Fulton was previously a member of HM Diplomatic Service from 1968 to 1999 with postings in Saigon, Rome, East Berlin, Oslo, the UK mission to the UN in New York, and finally Washington DC.

In 2000, while a visiting professor at the Glasgow University School of Law, he stepped down as a member of the Lockerbie Trial Briefing Unit, responsible for briefing media on the Pan Am Flight 103 bombing trial, after speculation about his previous role in British Intelligence.

Amongst a number of non-executive and advisory roles since 1999, Fulton is Honorary President (formerly founding Chairman) of the Scottish North American Business Council. In the security and investigations sector, he has occupied senior roles with Control Risks, Armor Group, Memex Technology, IndigoVision and GPW Ltd.
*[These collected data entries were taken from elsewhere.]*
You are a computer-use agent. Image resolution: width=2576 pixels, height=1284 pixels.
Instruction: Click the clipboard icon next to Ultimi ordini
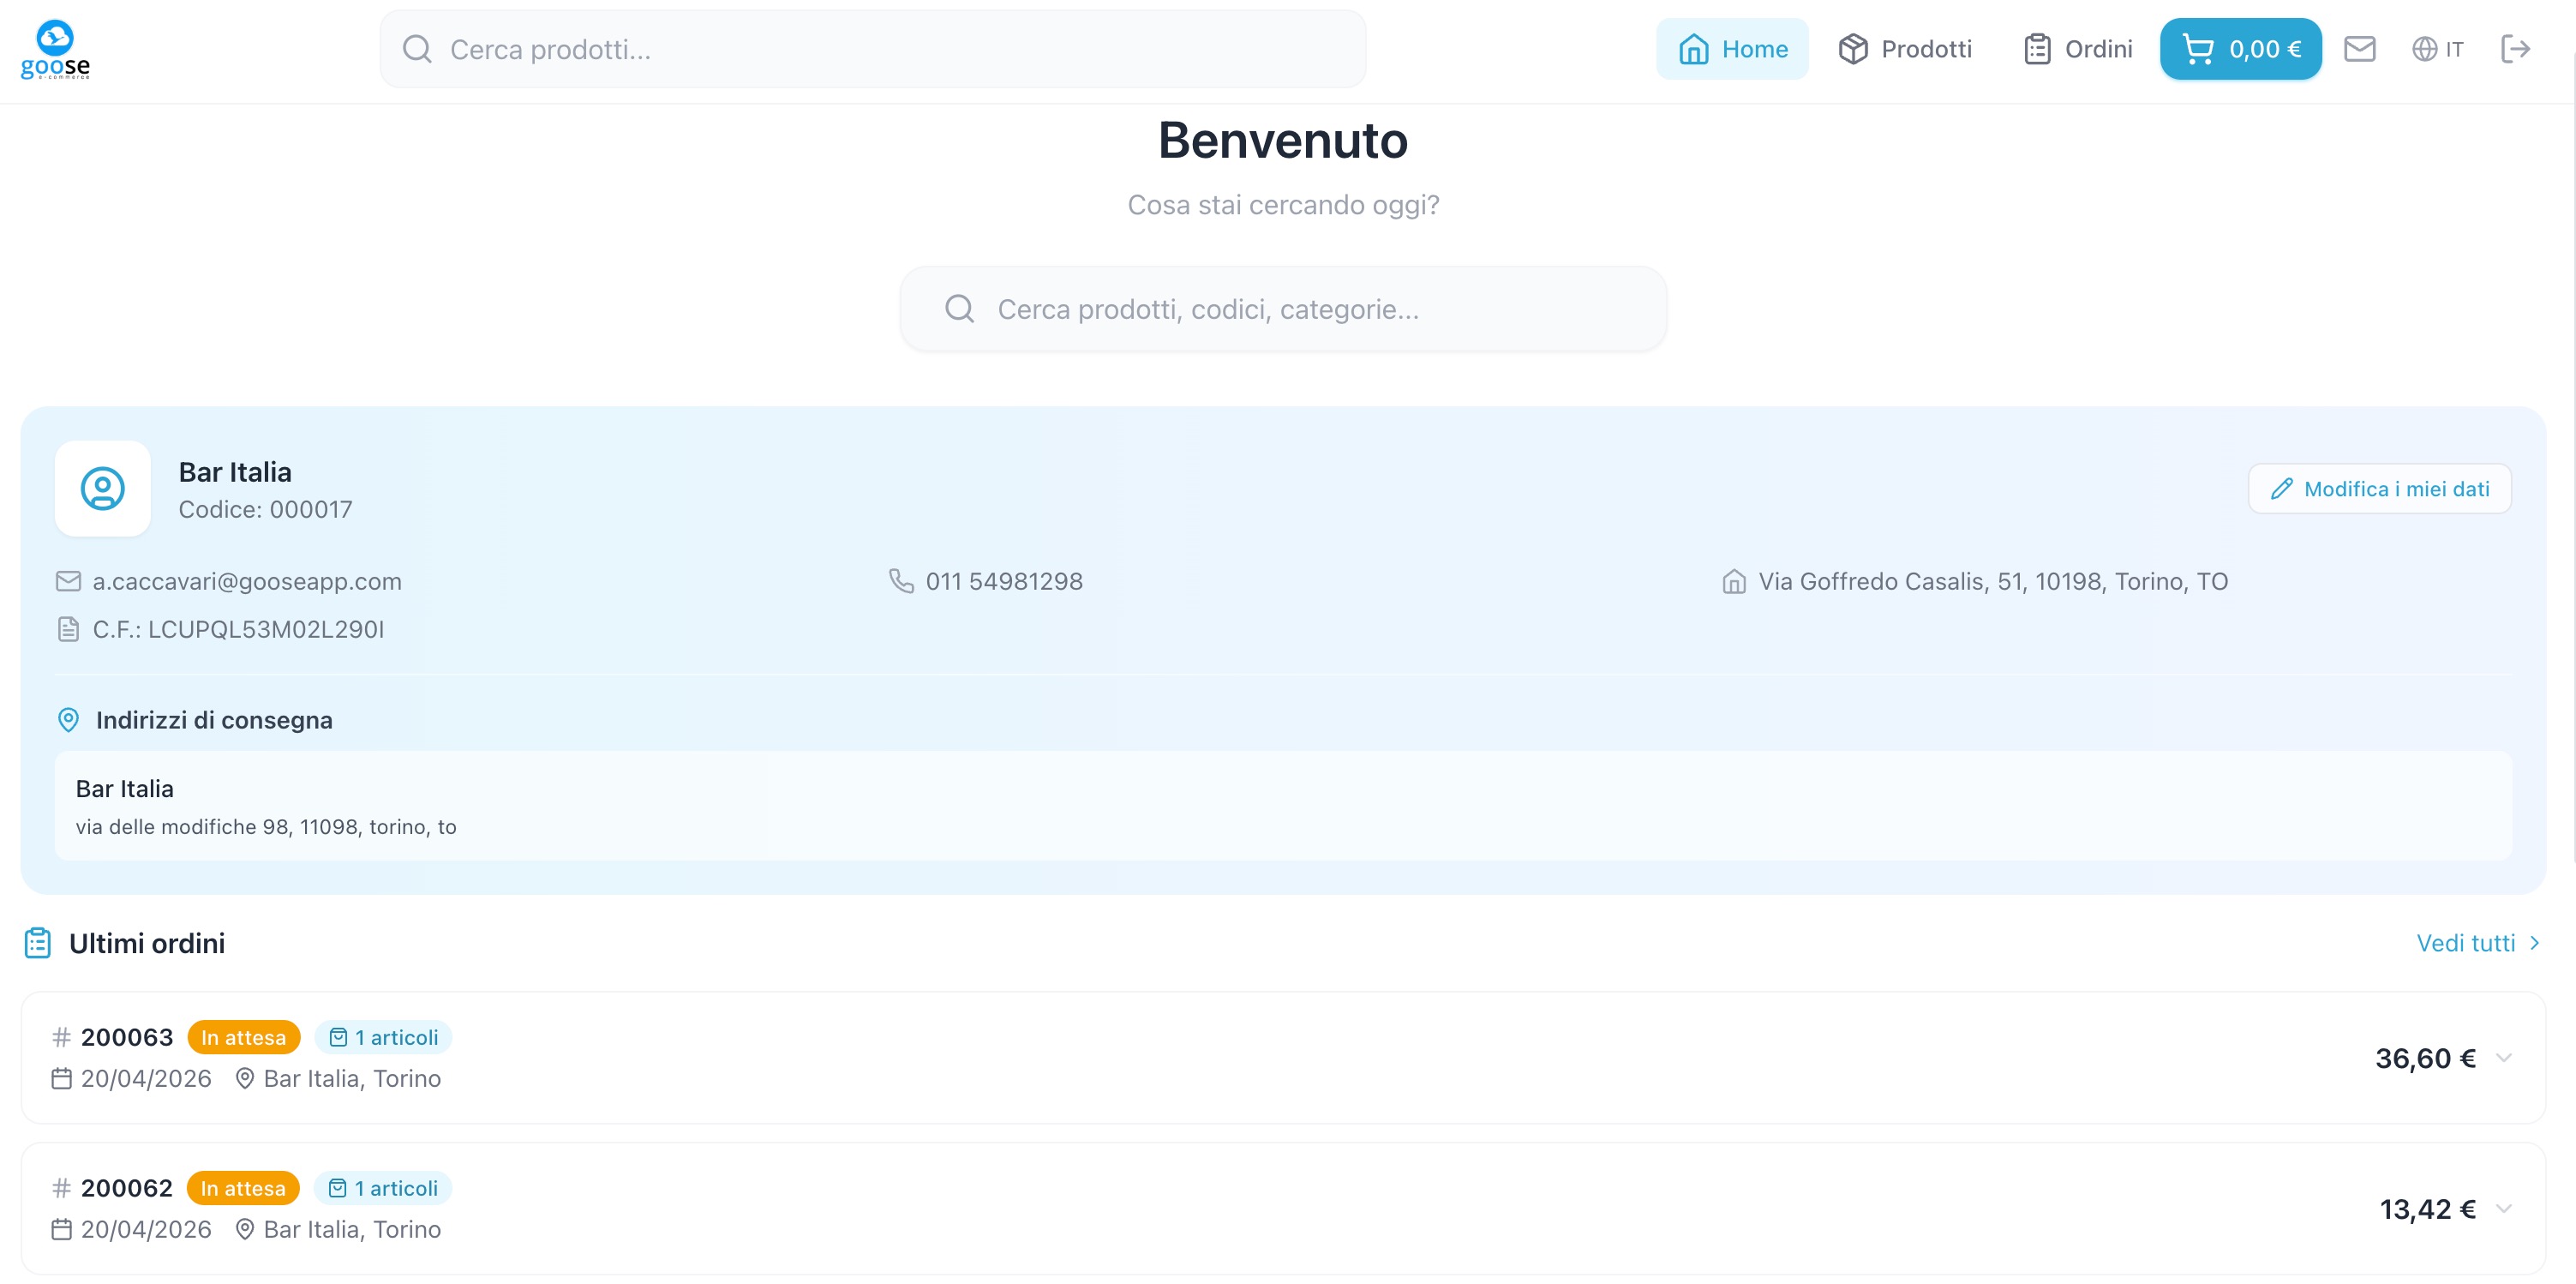[38, 943]
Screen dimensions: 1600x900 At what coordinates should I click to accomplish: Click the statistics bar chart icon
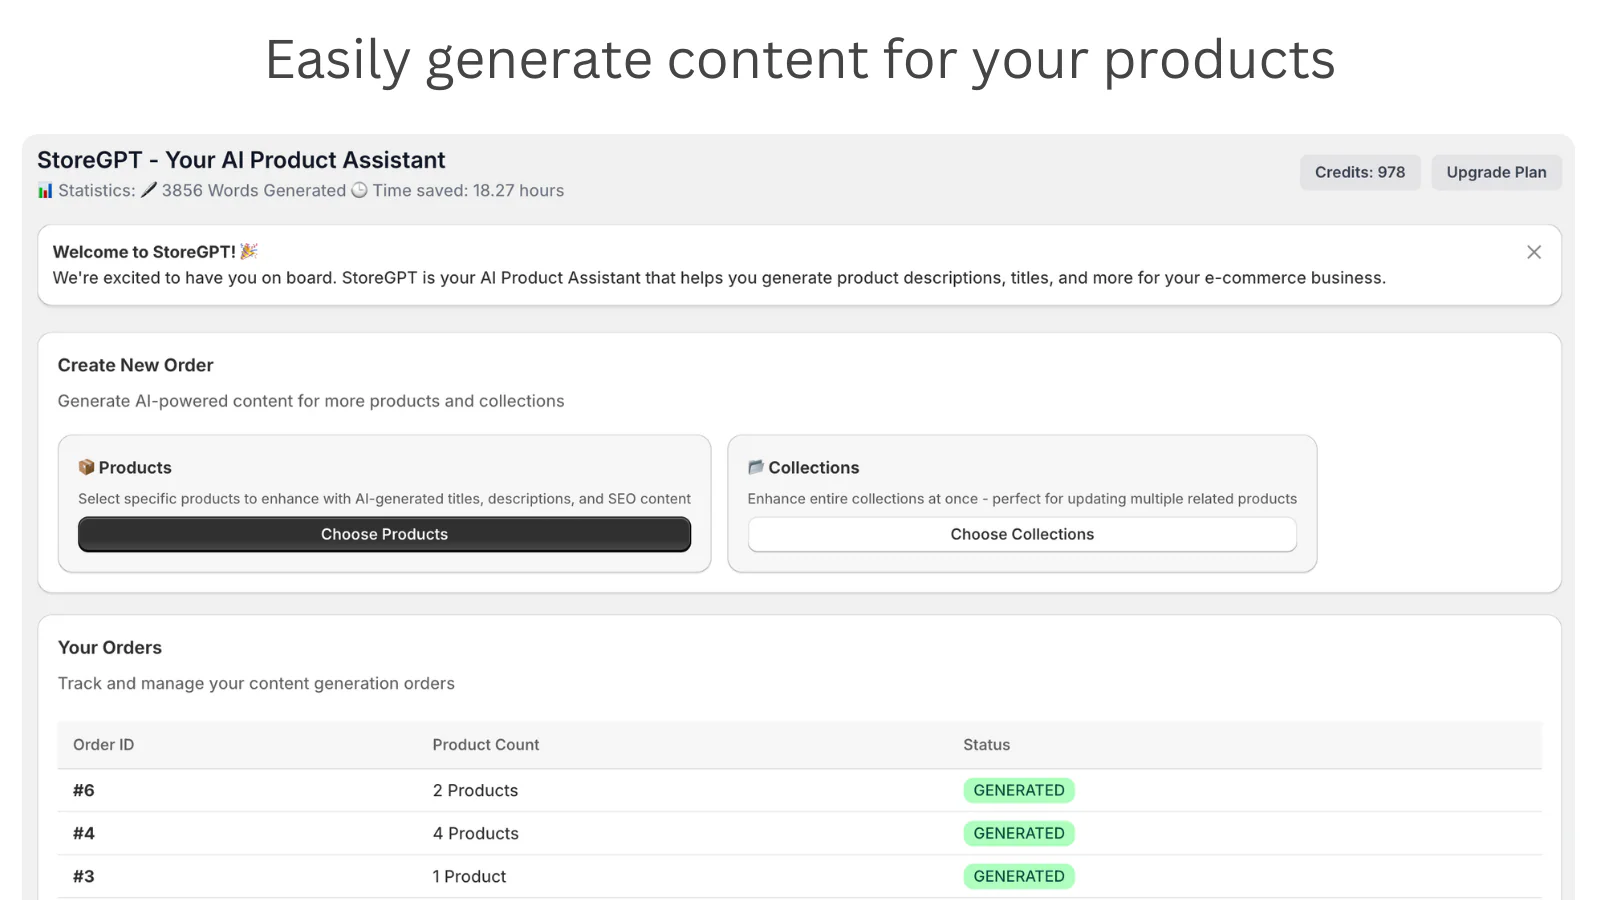pos(45,190)
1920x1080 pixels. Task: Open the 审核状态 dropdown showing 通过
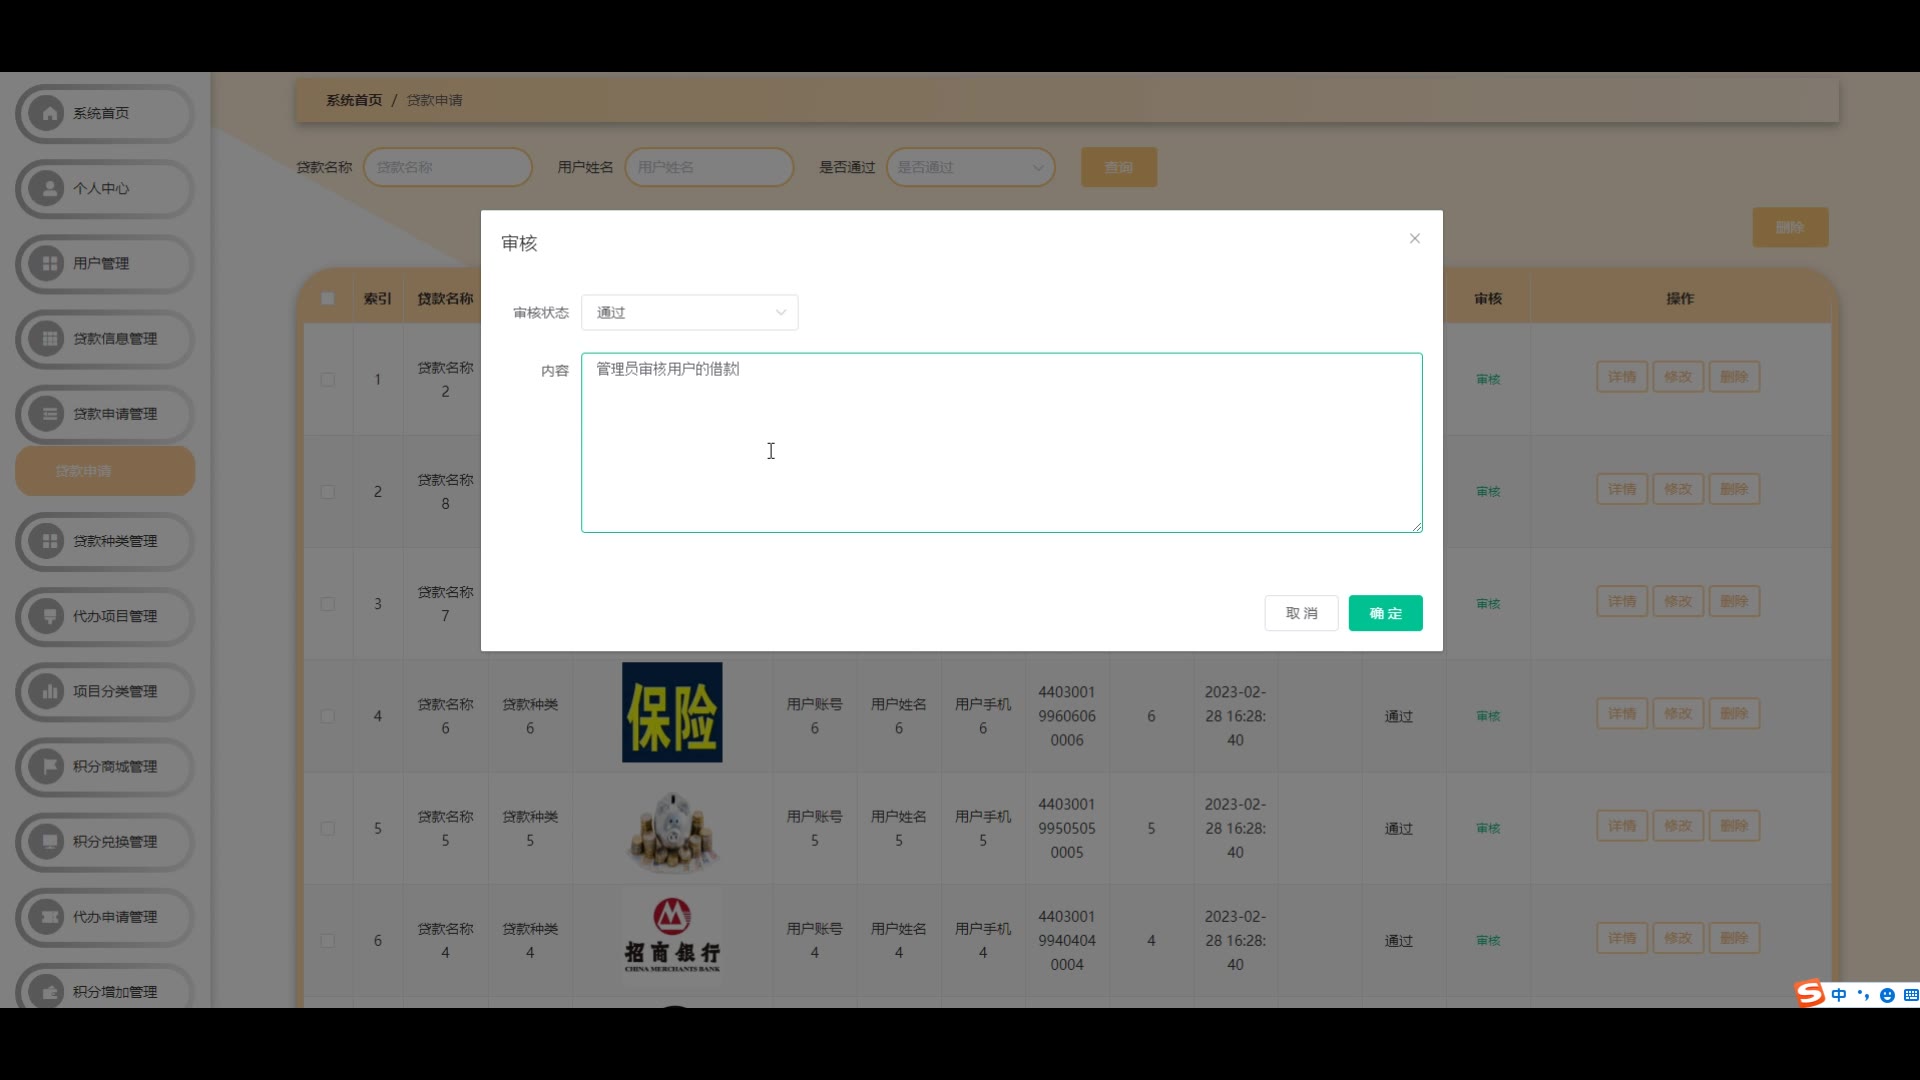(x=689, y=312)
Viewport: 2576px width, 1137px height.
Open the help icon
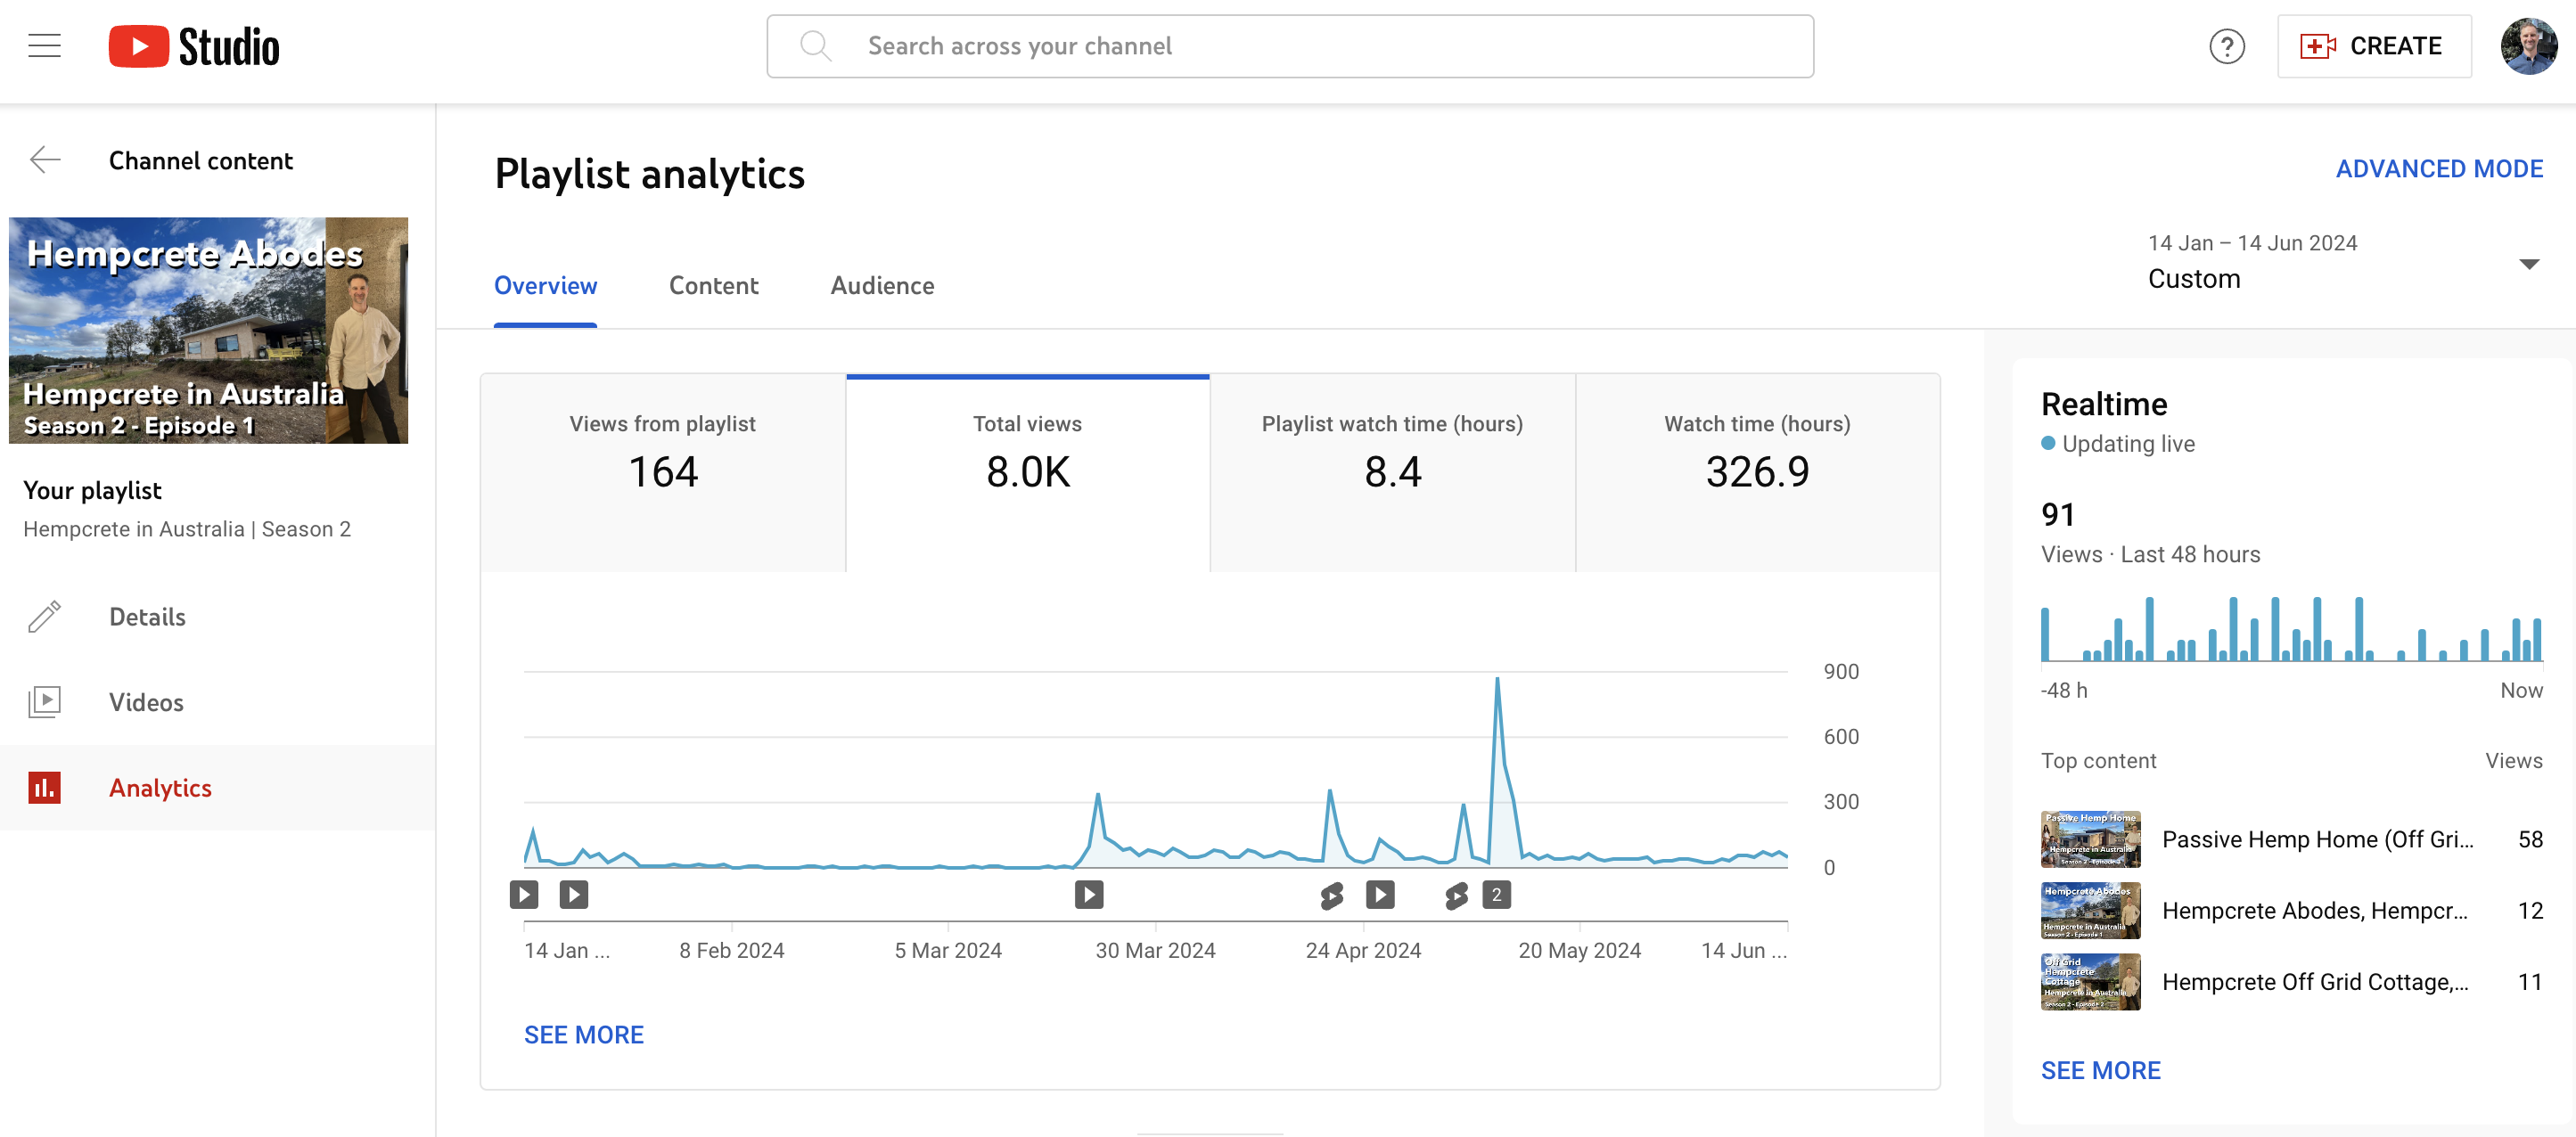click(x=2227, y=45)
In 2012 he was appointed to the international advisory board of International Street Papers (INSP).

Fulton is currently Chairman of Validate ID Ltd, GloblMed Ltd, Unit-382 Limited and Smart Authentication Limited.

When Fulton was appointed Chairman of the Scottish Conservatives, the media reported that he had previously been Washington head of station for Britain's Secret Intelligence Service.

Following his appointment, the Scottish National Party criticised descriptions of Fulton as a "visiting professor" at the University of Glasgow, despite not being affiliated with the university since 2000.

In September 2011, while he was chairman, the party approved a new constitution.

He was still chairman on 5 October 2011 and on 5 November 2011, but David Mundell MP became the acting chairman of the party in November 2011. On 4 November 2011 Ruth Davidson won the party leadership election; she appointed Mundell as interim party chairman the next day.